What is being asked: Across these entries, how many lines contain the word "video"? Answer with only the number.

Top of Records for this task

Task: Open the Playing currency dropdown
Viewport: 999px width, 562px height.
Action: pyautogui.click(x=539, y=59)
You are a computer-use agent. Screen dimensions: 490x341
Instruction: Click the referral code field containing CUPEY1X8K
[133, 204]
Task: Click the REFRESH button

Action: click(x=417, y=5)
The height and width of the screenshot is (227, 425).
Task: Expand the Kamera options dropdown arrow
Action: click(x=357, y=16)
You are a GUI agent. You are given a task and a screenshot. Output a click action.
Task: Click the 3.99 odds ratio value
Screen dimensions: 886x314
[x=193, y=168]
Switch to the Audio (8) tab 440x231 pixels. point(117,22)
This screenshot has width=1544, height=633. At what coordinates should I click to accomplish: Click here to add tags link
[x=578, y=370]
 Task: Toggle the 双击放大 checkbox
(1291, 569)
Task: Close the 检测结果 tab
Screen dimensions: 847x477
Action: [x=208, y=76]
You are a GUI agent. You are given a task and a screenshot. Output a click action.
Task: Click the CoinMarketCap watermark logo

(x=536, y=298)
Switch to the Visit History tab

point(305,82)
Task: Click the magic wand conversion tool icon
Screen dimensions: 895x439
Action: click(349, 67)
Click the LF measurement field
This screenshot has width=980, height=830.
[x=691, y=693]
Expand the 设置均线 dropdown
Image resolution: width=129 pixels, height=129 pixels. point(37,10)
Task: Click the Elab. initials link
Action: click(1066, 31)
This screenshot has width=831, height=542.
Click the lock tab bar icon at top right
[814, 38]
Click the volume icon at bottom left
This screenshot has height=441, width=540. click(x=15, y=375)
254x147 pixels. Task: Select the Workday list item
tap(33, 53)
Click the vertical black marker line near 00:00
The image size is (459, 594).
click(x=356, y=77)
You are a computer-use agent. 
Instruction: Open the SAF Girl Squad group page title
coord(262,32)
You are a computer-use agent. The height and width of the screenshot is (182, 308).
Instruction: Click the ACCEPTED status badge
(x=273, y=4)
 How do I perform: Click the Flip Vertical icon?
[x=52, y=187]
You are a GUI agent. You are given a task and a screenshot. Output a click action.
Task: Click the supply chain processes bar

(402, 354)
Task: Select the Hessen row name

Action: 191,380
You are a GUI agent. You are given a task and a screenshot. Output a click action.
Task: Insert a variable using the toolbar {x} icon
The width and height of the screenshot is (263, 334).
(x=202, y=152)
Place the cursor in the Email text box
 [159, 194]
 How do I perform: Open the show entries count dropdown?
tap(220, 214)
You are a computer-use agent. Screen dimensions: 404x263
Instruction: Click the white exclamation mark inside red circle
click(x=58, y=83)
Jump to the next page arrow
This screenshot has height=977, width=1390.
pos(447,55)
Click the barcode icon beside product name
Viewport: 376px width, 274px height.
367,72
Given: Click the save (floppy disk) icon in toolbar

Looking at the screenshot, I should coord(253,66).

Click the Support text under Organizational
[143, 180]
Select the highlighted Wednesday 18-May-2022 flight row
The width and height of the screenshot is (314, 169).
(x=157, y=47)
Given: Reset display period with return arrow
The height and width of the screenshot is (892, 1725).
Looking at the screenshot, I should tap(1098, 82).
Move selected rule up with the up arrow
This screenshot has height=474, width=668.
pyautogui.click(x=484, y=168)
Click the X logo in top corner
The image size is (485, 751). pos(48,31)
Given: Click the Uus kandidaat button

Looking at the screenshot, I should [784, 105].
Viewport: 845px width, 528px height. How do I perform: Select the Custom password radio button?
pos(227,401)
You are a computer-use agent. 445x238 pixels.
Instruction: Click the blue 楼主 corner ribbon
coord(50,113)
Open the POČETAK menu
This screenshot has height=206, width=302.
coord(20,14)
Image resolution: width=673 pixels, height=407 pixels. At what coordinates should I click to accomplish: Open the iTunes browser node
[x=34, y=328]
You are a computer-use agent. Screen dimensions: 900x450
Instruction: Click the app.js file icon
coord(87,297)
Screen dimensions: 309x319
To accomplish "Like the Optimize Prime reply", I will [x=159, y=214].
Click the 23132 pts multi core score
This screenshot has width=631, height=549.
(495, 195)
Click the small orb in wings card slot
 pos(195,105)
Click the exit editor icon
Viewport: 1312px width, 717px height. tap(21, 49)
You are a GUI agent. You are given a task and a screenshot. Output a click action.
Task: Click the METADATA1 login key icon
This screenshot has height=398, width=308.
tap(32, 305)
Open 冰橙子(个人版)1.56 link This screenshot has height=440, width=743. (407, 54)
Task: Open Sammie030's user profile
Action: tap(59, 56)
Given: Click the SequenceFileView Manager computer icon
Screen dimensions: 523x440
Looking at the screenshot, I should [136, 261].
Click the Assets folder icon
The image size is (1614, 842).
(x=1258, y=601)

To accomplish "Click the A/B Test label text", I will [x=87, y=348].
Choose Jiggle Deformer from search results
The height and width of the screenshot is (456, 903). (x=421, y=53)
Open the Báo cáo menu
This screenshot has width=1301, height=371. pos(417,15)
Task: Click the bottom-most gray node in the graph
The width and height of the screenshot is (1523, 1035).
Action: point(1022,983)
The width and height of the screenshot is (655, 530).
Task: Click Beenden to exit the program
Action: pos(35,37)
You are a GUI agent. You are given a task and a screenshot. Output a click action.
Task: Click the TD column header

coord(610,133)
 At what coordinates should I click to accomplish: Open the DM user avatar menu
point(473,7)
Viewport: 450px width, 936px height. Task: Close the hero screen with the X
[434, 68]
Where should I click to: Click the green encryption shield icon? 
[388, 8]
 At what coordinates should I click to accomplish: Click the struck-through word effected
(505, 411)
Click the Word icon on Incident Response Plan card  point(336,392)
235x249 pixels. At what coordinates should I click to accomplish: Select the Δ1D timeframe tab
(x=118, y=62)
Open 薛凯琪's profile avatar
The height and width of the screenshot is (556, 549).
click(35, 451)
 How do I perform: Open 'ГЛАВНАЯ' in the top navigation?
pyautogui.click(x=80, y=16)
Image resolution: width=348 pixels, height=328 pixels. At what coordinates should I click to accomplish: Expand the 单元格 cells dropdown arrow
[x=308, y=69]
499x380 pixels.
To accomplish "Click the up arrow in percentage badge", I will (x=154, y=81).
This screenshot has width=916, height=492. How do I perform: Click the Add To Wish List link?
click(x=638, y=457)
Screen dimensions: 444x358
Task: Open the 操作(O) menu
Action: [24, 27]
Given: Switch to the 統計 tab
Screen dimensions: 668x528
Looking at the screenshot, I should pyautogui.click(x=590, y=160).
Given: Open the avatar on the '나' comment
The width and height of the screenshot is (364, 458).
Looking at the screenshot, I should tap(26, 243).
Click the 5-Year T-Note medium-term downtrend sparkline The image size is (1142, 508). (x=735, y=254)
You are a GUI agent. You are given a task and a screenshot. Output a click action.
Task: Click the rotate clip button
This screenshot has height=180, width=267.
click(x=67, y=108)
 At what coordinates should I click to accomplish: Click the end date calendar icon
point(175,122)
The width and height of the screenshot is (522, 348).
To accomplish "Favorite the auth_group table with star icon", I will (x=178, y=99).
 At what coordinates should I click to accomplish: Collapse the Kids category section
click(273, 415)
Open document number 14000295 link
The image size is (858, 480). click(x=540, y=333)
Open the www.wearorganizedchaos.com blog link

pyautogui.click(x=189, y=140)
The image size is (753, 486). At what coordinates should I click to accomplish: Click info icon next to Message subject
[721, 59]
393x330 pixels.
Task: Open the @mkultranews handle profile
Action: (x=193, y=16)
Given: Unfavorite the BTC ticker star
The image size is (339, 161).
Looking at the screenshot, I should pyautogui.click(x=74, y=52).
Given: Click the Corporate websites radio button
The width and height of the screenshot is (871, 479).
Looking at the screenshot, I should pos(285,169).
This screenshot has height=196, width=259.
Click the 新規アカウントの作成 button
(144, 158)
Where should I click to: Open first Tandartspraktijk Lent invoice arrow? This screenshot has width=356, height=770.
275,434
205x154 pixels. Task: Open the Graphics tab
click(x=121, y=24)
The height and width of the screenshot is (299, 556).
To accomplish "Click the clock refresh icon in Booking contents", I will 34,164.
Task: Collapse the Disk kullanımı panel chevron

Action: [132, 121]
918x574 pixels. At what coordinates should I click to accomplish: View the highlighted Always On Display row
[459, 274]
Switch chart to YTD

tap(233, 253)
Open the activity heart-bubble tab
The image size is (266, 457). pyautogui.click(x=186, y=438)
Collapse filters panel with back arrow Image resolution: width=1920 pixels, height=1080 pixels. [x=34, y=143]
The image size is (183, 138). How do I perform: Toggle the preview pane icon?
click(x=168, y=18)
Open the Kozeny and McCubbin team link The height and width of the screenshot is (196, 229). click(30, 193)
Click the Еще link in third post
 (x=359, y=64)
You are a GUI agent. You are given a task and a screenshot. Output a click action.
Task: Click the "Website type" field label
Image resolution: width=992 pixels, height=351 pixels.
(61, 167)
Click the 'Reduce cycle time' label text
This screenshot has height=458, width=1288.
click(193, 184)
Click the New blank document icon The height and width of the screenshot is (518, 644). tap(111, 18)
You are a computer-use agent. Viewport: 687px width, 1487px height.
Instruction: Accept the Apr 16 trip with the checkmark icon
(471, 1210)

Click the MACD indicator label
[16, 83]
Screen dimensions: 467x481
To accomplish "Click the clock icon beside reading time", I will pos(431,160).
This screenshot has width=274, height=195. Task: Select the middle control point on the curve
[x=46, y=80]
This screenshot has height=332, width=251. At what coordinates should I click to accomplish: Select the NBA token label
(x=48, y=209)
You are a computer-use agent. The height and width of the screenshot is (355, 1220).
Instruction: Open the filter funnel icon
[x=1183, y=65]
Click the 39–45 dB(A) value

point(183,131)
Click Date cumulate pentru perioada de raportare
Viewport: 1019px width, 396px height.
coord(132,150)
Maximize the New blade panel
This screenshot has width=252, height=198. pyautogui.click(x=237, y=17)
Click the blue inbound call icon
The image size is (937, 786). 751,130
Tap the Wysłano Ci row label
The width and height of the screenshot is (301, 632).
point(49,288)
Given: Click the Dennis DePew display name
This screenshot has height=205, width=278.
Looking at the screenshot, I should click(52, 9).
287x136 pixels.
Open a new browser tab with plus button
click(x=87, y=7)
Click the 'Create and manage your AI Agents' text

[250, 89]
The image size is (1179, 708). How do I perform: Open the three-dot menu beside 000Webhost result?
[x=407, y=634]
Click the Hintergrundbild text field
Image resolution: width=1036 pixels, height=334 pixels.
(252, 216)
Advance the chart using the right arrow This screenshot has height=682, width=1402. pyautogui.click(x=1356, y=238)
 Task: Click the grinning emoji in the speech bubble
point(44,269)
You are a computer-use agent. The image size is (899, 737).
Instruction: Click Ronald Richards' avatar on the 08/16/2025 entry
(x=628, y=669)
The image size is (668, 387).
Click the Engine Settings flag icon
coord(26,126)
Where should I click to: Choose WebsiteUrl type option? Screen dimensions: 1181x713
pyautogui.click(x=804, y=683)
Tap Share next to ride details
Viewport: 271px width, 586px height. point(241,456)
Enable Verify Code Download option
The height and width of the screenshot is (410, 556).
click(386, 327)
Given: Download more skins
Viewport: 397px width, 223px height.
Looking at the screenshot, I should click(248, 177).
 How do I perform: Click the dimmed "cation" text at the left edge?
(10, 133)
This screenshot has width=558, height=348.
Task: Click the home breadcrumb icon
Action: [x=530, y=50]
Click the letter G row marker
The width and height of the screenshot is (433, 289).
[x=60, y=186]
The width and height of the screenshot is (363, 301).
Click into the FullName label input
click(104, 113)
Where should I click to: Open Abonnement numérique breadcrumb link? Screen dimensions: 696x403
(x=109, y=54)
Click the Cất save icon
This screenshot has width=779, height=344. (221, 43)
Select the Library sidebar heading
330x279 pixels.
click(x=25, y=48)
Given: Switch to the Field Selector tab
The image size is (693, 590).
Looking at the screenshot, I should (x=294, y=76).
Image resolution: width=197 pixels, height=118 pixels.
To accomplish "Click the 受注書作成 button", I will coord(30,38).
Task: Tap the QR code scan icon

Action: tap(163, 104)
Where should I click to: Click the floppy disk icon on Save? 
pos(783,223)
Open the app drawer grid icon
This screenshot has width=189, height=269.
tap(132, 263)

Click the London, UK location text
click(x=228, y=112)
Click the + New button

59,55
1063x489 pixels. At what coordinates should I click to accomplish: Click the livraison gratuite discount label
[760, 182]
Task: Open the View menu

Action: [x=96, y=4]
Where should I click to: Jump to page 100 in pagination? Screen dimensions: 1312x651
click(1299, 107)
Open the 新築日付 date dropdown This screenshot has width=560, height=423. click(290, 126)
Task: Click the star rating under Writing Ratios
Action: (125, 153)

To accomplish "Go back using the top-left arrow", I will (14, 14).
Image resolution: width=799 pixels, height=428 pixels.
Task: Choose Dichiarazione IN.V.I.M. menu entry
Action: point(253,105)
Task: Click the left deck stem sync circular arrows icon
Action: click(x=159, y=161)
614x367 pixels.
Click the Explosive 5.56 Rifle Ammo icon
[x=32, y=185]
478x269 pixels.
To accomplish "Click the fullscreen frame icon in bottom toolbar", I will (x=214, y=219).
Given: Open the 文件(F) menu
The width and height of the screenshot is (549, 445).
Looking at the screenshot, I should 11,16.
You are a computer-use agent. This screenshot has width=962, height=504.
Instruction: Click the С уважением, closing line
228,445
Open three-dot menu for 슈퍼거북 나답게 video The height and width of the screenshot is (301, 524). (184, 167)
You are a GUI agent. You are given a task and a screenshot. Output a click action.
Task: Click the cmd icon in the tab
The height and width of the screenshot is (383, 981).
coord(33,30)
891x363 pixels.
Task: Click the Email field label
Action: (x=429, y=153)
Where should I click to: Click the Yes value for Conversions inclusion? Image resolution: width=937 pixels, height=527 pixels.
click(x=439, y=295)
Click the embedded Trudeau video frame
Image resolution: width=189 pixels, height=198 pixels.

Bottom of Records for this task

Task output: 2